微分波形中出现的每个峰与被导入的试样中所含的各成分对应。另外,根据各峰的顶部被确认的时间的差异,可以确定成分。进而,各峰在电泳图谱中所占面积成为该成分在试样中的含量的指标。例如,基于以血液为试样的连续试样导入的血红蛋白测定系统的微分波形变为下述专利文献1和下述专利文献2所示的形状。
在先技术文献
专利文献
专利文献1:日本特开2018-72336号公报;
专利文献2:日本特开2013-174625号公报。
发明内容
基于毛细管电泳的血红蛋白的分离分析例如通过如下方式来进行:利用血红蛋白分子表面带正电荷,在毛细管内使其向阴极泳动。在这种情况下,为了防止血红蛋白分子吸附在毛细管管内壁上,使泳动液中含有硫酸软骨素等阴离子聚合物,用带负电荷的分子覆盖毛细管内壁。但是,由于某种原因,即使测定相同的待测体,在每次测定时,各成分的峰面积也可能发生变化。因此,不能进行准确的分离分析。

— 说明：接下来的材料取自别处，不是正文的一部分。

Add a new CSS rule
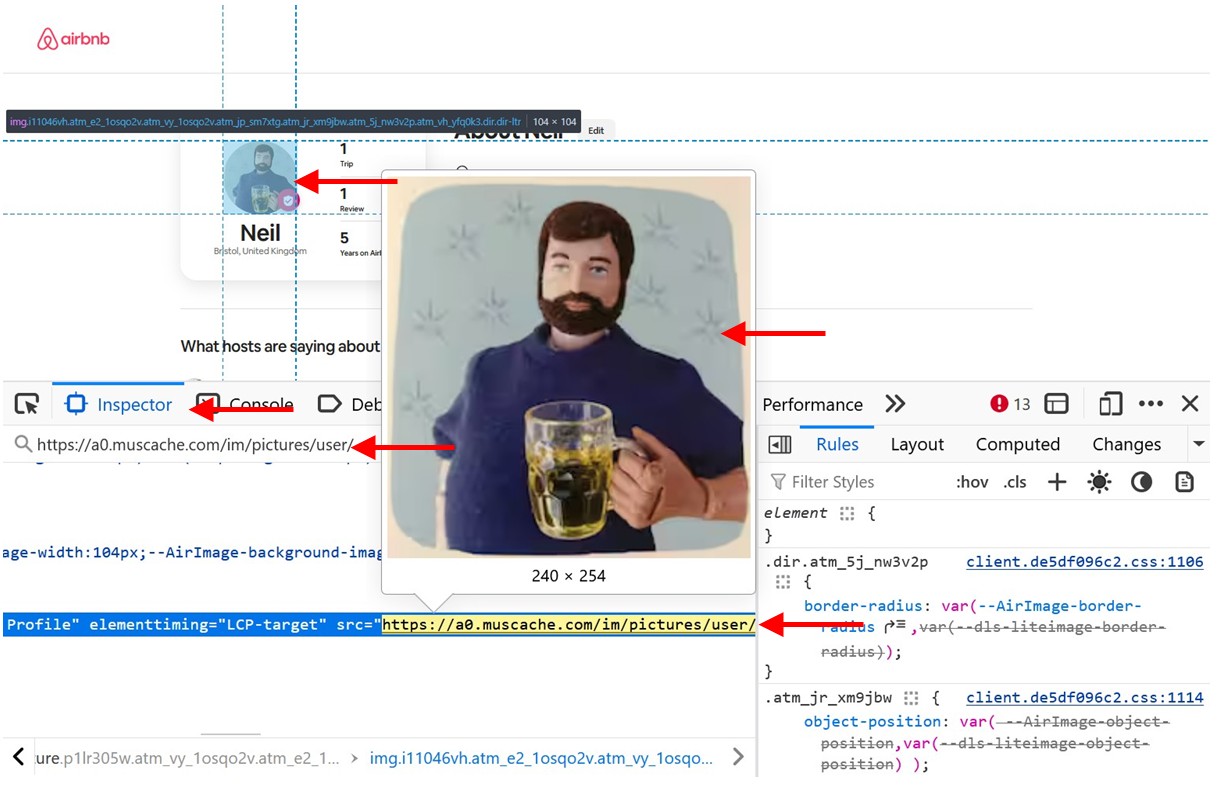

因此,本发明的实施方式的目的在于,准确地分离分析待测体中所含的各成分。
在本发明的用于向用流路液体充满的分离流路内导入待测体液体并分析所述待测体液体中所含的待测体成分的分析方法中,得到修正系数,所述修正系数相当于从第一时间点到第二时间点为止的时间相对于从所述第一时间点到第三时间点为止的时间的比例,所述第一时间点是向所述分离流路内导入所述待测体液体的时间点,所述第二时间点是所述流路液体与所述待测体液体的界面到达预定位置的时间点,所述第三时间点是在所述分离流路的所述预定位置测定所述待测体成分的光学特性值的时间点,通过所述修正系数来修正所述待测体成分的被测定的光学特性值。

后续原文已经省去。